(Python)
(15 points) Define a function is_palindrome()in Python that recognizes palindromes (i.e. words that look the same written backwards). For example, is_palindrome("radar") should return True. is_palindrome("CS5644") should return
(15 points) In cryptography, a Caesar cipher is a very simple encryption technique in which each letter in the plain text is replaced by a letter some fixed number of positions down the alphabet. For example, with a shift of 3, A would be replaced by D, B would become E, and so on. The method is named after Julius Caesar, who used it to communicate with his generals. ROT-13 ("rotate by 13 places") is a widely used example of a Caesar cipher where the shift is 13. In Python, the key for ROT-13 may be represented by means of the following dictionary:
key = {'a':'n', 'b':'o', 'c':'p', 'd':'q', 'e':'r', 'f':'s', 'g':'t', 'h':'u',
'i':'v', 'j':'w', 'k':'x', 'l':'y', 'm':'z', 'n':'a', 'o':'b', 'p':'c',
'q':'d', 'r':'e', 's':'f', 't':'g', 'u':'h', 'v':'i', 'w':'j', 'x':'k',
'y':'l', 'z':'m', 'A':'N', 'B':'O', 'C':'P', 'D':'Q', 'E':'R', 'F':'S',
'G':'T', 'H':'U', 'I':'V', 'J':'W', 'K':'X', 'L':'Y', 'M':'Z', 'N':'A',
'O':'B', 'P':'C', 'Q':'D', 'R':'E', 'S':'F', 'T':'G', 'U':'H', 'V':'I',
'W':'J', 'X':'K', 'Y':'L', 'Z':'M'}
Your task in this exercise is to implement an encoder/decoder of ROT-13. Write one function/method to encode messages and write another to decode them. Once you're done, you will be able to read the following secret message:
Pnrfne pvcure? V zhpu cersre Pnrfne fnynq!
(Data exploration)
The following two questions involve the breast cancer dataset from the UCI machine learning repository. This dataset contains 700 instances, each with 8 features. The class information indicates whether the instance is benign or malignant. You will find all the necessary data in data.csv. A jupyter notebook is also provided along with the assignment that has a helper function to read data from the file into a NumPy array.

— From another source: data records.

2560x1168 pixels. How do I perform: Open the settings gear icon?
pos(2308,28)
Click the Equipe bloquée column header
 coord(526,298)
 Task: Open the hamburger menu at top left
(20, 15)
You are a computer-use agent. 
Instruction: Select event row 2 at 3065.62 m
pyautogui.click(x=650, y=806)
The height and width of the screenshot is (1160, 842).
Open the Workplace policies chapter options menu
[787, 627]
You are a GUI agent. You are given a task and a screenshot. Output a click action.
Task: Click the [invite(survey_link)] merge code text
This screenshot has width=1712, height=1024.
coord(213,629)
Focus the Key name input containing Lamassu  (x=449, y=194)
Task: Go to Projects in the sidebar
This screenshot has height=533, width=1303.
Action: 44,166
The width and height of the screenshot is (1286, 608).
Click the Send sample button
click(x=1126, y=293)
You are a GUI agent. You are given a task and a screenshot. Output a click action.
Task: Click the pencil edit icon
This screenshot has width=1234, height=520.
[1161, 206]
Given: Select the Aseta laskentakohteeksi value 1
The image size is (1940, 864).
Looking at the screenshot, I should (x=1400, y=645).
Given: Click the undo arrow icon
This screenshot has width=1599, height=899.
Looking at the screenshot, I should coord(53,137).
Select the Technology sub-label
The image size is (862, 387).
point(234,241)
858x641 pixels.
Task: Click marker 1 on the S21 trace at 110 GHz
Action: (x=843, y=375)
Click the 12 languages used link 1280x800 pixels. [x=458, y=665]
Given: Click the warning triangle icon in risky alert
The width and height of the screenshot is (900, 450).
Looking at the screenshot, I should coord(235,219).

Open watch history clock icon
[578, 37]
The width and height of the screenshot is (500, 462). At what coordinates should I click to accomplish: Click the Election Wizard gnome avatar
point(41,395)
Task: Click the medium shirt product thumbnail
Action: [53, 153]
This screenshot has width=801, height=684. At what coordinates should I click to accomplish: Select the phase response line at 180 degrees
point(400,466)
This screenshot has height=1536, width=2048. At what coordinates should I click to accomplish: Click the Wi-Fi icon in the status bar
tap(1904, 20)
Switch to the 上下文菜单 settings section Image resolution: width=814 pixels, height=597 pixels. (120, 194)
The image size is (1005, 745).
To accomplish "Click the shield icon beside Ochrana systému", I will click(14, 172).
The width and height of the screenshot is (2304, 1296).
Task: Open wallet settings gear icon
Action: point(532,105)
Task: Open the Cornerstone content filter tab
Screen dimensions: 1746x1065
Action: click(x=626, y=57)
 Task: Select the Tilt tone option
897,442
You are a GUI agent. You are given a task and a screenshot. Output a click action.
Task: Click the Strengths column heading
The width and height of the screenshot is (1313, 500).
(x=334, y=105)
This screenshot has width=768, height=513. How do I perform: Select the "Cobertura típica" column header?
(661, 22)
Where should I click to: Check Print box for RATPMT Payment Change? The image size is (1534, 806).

(15 points) Create a stacked histogram showing the clump thickness for malignant and benign tumors, with the malignant class colored red and the benign class colored blue.
(15 points) Create a scatter plot to visualize the relationship between clump thickness and single epithelial cell size, and color each instance red or blue based on whether it is malignant or benign, respectively.
(SQL)
(10 points) From the sample SQL query problems handout, solve question 9, i.e., find the name of the person who received the highest grade in the “Big Data” course. You should NOT use any SQL concept that was not covered in the lecture, e.g., you should not use operators like MAX, MIN, COUNT, subqueries, correlated subqueries, or any other fancy feature of SQL. This question is intended to encourage you to think in plain simple relational concepts.
(10 points) Solve question 10 from the sample SQL query problems handout. Same conditions as previous question apply.
(10 points) From the sample SQL query problems handout, solve question 11, i.e., find the name of people who received a grade of 3.5 or better in every course (given in the Courses table). We do not know how many courses are in the Courses table. If the table contains 3 courses, then we are interested in students who have received a grade of 3.5 or more in each of these 3 courses. If it contains 10 courses, then we are interested in those who have excelled in all these 10 courses. (You get the idea.) Once again, you do NOT need to use (and should not) any fancy SQL feature that was not covered in the lecture. Solve it using clean, simple, relational concepts.
(10 points) Solve question 12 from the sample SQL query problems handout.
What to submit:
One single Python notebook file containing answers to questions 1-4 as Python code, and answers to questions 5-8 as comments in the notebook. Thus, the SQL queries will be shown as comments in the notebook. The assignment will be graded by executing your code for questions 1-4 and by manual inspection of solutions to questions 5 and 6.
Contents in the assignment package:
A word document (this document) describing the assignment – questions and submission instructions
A data.csv file, which contains the data required for questions 3 & 4
A README.txt that describes the details of the data (Again for questions 3&4)
ipnyb, a Jupyter notebook (that has a helper function to read the data) for completing the assignment, for questions 3 &4.